Украденный горизонт. Правда русской неволи (Земцов) - страница 117

Рассказать об этом тем немногим, с кем он позволял здесь себе быть хотя бы немного откровенным? А дальше что? Разве кто-то из них сможет дать толковый совет в этой ситуации? Куда более предсказуемо, что такой дар на общую потребность выставят, и придётся типа роли фокусника играть — зеков развлекать, долгие их срока новой забавой скрашивать. С какой стати в таком цирке участвовать? Разве это для порядочного арестанта приемлемо?

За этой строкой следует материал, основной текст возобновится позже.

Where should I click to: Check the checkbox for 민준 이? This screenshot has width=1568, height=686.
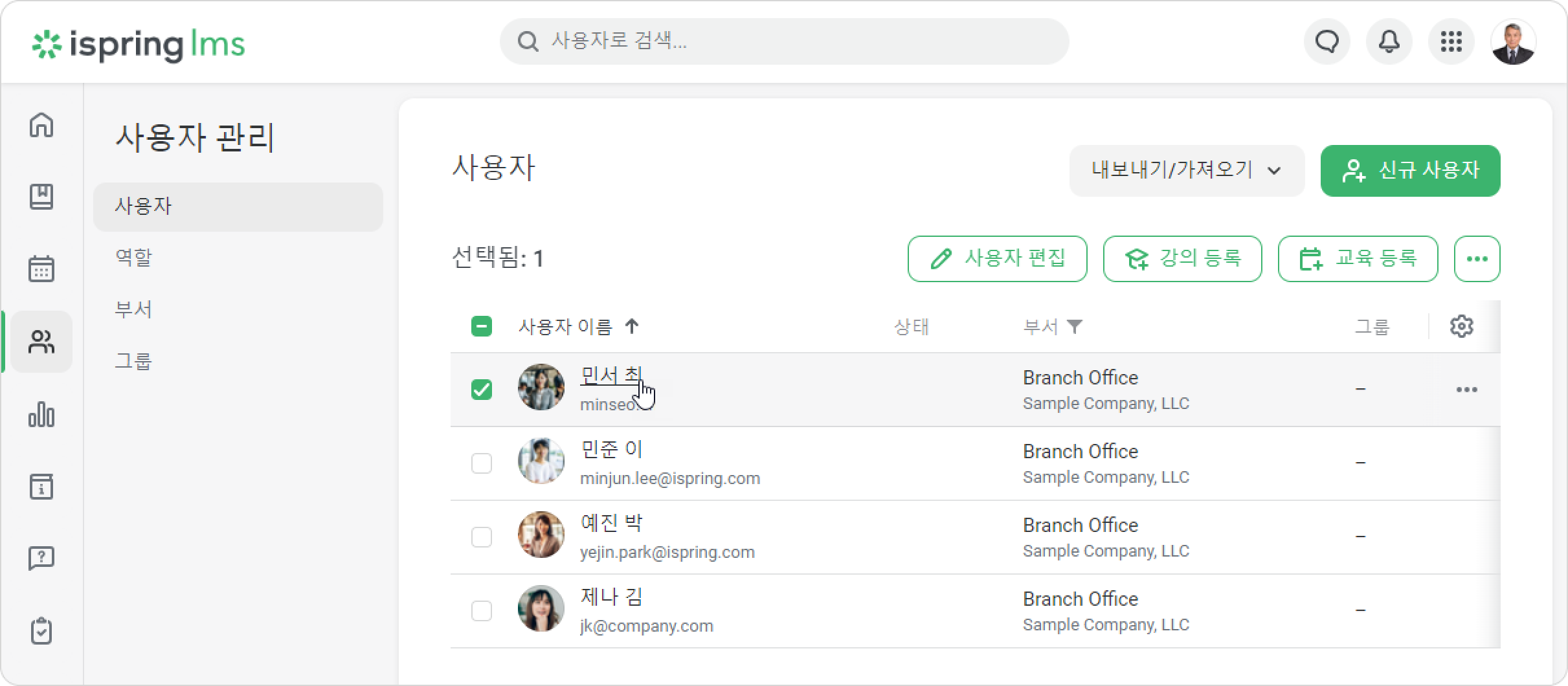coord(482,463)
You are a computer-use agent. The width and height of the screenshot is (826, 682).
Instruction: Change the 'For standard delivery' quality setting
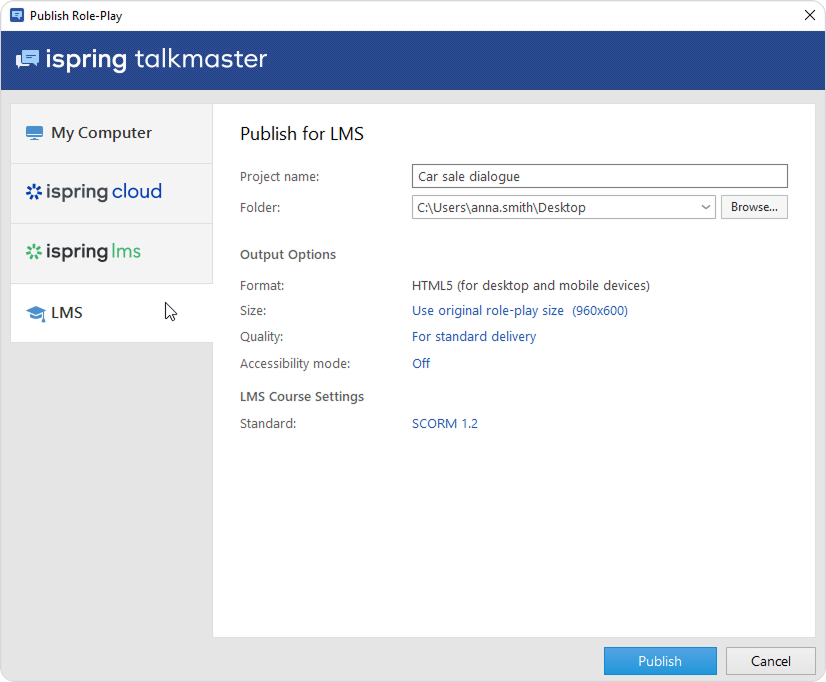coord(474,337)
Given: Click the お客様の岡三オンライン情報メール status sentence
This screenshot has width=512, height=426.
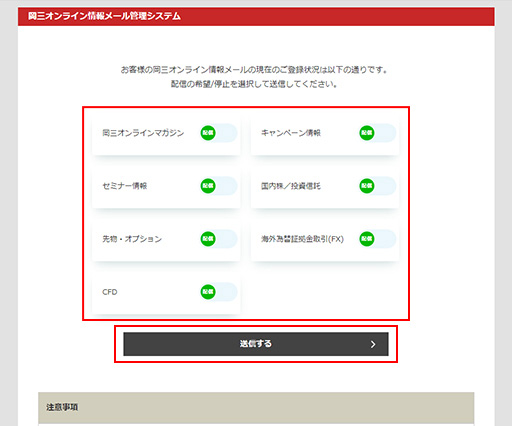Looking at the screenshot, I should tap(254, 70).
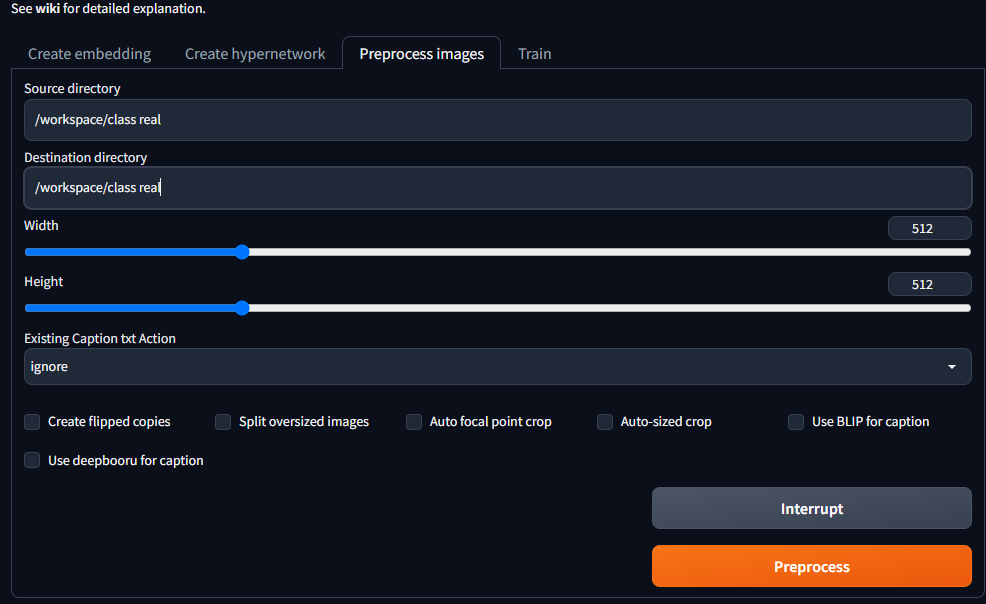Check Use deepbooru for caption
This screenshot has width=986, height=604.
coord(32,460)
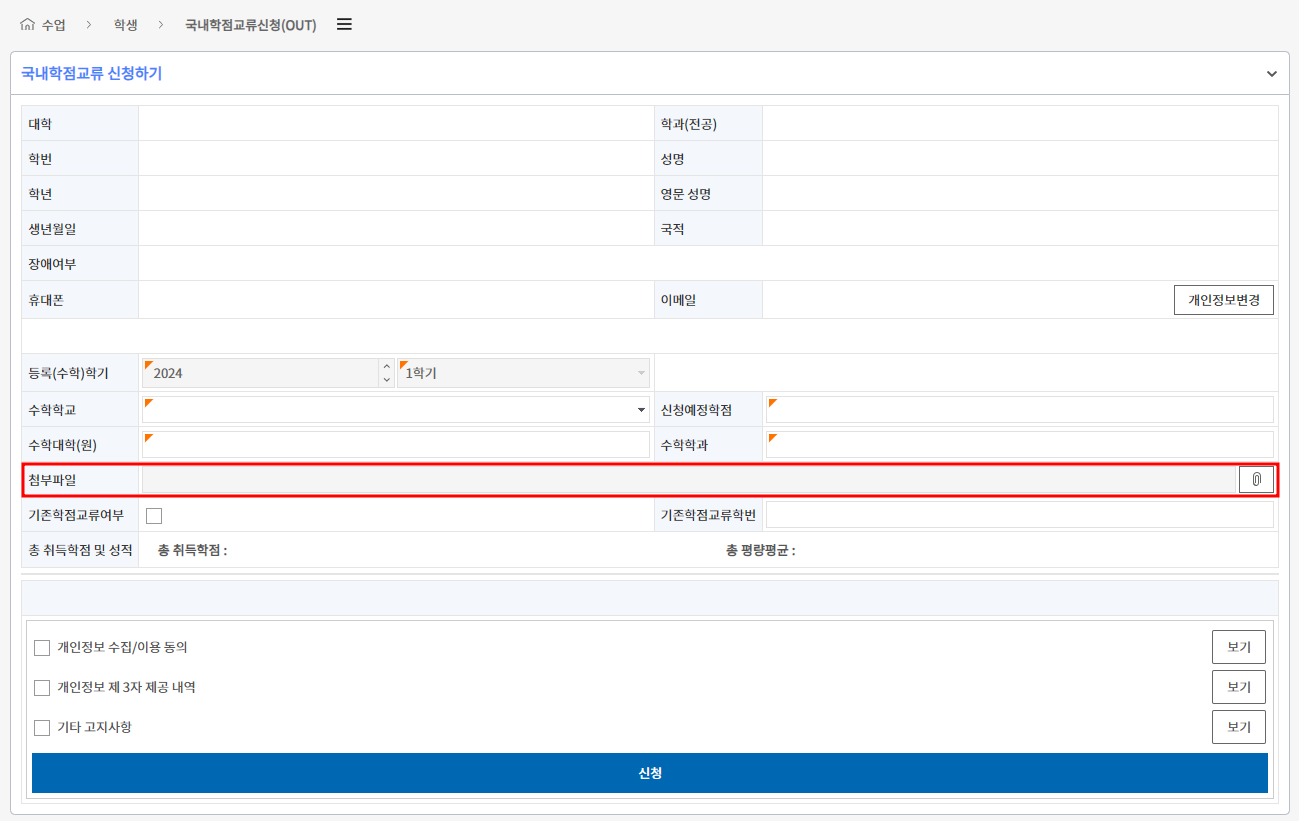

И другая засада налицо: если про такие способности зеки узнают — значит очень скоро про них и мусора, в первую очередь, кум и вся его братия пронюхают. У этих хватка мёртвая, а гребут они только в одну сторону. Здесь расклад предсказуем — непременно на себя работать будут жестко заставлять: и за арестантами, и за теми же мусорами обяжут шпионить. Сейчас принято компроматы копить. Такой вариант ещё гаже, да и попросту опасней: любой стукач за своё малодушие рано или поздно непременно сполна расплачивается. И никакой здесь дар не спасёт…

Ещё один вариант использования своих новых способностей несмелым, но блестящим пунктиром мелькнул. Дерзкий, ещё более фантастический, чем суть самих этих способностей. Может быть, направить их целиком и полностью на то, чтобы… отсюда на волю? Не терпя до нескорого звонка, не покупая на барыжных условиях УДО?

Только… как? Понятно, чужие мысли читать — способность уникальная, без преувеличения сказочная, только можно ли с её помощью тройной забор с запретной преодолеть? Что-то не складывается…

Здесь и другое вспомнилось. Реалистом надо быть: беглому арестанту по нынешней жизни засухариться[85] практически невозможно: на вокзалах, в магазинах, во всех людных местах — камеры, и никуда позвонить нельзя — голос в любом месте с первых секунд пеленгуется. Разве что в тайге, в медвежьем углу хорониться. Только и туда ухитриться добраться надо. Да и какой смысл в таком побеге, в такой свободе? Есть ли резон, одну неволю на другую менять?

Ещё и ещё пытался примерить Никита Тюрин открывшуюся уникальную способность к нынешнему своему бытию. И ничего путного из этих попыток не складывалось. Выходило даже, что никакой это даже не дар, никакое не озарение, а что-то очень нелегкое, и, похоже, даже лишнее. Такой вывод сам по себе напросился, и совсем не готов к нему бывалый арестант оказался.

Ещё сутки кубатурил над обозначившимися вопросами Никита Тюрин. За это время и боль, что сначала после мусорской педагогики так прочно в его сознании обосновалась, как-то ушла на задний план, а вскоре и вовсе приуныла, затаилась. Инстинкт первобытный, а, возможно, и вовсе звериный, который в каждом человеке таится до поры-до времени, а в условиях неволи расцветает пышным цветом, уже жестко советовал ему в то время: не надо вовсе внимательно на людей смотреть, нечего над головами их выискивать.